Should we leave these kids to be Independent? Should we trust that they will just figure it out? How about you? Have you figured out everything on your own? Do you think it would have been beneficial for you if an adult had taken an interest in you?
I believe mentoring is a basic human need. We need people outside of our families invest in us whether a coach, or a Sunday school teacher, or a just a neighbor. We need to care about each other. We need to spend time with each other. We have a Human need to be cared for. But see that's not American. We only take care of our own children for free. Not other kids.
And that's what hurts our country the most. When we don't help a kid with their problems--when we say "that kid is not my problem"--that's when we're fully embracing our American Ideals of Independence. That's when we're denying the same care and attention that we need as humans.
Doing work for Free is UnAmerican. So raising children is UnAmerican, but we make an exception for our own children because we're Human.
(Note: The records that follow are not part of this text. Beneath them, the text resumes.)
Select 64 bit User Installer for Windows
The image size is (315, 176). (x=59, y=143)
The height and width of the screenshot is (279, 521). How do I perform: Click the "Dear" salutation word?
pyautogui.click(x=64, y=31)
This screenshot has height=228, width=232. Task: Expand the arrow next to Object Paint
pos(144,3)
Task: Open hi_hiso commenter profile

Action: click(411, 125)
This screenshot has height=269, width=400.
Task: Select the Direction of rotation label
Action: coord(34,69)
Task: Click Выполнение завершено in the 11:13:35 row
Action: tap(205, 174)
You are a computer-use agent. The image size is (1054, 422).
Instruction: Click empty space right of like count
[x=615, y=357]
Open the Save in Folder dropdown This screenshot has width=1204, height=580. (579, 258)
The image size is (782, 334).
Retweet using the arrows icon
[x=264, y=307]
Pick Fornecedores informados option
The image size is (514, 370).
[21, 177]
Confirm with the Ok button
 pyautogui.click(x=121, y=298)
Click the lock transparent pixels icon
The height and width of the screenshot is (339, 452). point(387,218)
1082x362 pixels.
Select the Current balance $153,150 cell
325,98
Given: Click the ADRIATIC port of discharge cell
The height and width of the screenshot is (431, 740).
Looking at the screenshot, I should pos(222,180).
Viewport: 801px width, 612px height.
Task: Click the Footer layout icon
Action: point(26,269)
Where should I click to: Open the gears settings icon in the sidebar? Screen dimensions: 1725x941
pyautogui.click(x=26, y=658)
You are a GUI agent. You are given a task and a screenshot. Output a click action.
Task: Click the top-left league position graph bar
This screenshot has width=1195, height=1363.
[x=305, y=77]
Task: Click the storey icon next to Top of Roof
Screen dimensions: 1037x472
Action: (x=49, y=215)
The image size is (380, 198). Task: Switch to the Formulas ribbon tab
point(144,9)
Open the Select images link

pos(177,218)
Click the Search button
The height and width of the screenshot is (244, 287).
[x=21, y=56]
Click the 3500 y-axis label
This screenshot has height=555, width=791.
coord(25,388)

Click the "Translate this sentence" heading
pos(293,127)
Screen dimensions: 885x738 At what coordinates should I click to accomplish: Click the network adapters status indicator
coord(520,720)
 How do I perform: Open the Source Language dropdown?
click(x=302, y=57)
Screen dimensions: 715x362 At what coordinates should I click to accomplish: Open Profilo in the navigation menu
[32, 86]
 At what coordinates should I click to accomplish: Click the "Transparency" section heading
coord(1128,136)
Now I encourage you to be Super UnAmerican and take on the challenge raise the children in your neighborhood. Do it for Free. Do it for Nothing. Do it when they tell you they hate you. Because if you discipline a child, they'll say that they hate you and see what you do. And guess what? If you still follow through and tell their parents, they'll learn respect for you. Because no mater what anyone says everyone wants to be cared about. And everyone knows what it feels like to be cared about.
There's a difference between a professional counselor and one who cares. (They aren't synonymous or antonymous) You can't fake it. You have to care. Don't care like a politician on a campaign trail. Care a like a mother who rooting for her child. Because there is a huge difference.
The difference is in the effectiveness.